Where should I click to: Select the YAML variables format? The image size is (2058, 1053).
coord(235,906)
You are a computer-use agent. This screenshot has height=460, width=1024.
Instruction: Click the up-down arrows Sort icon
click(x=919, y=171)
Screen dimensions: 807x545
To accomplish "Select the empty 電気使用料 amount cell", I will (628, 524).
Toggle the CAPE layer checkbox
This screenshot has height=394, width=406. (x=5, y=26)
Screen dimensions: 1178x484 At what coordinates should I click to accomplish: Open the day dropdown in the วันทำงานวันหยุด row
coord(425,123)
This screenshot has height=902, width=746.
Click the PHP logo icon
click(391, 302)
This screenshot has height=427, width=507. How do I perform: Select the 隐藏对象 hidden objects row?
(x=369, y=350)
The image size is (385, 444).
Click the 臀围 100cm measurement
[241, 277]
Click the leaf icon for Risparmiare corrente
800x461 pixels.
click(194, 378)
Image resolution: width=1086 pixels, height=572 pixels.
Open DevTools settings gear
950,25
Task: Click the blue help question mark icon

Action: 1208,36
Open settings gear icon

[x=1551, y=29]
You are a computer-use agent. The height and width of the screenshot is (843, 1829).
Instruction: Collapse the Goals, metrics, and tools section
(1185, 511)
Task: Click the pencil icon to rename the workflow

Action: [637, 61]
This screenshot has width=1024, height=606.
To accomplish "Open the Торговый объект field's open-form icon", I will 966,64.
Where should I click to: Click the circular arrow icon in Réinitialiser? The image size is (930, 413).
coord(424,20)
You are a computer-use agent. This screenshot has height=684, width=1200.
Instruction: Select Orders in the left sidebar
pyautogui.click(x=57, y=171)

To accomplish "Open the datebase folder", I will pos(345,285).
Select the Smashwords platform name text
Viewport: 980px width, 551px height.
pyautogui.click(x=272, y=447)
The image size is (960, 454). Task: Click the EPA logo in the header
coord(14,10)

____

▶ [Task to complete]: Go through the data line by line and say how many lines contain "agent". Give the number alone.

▶ [Solution]: 3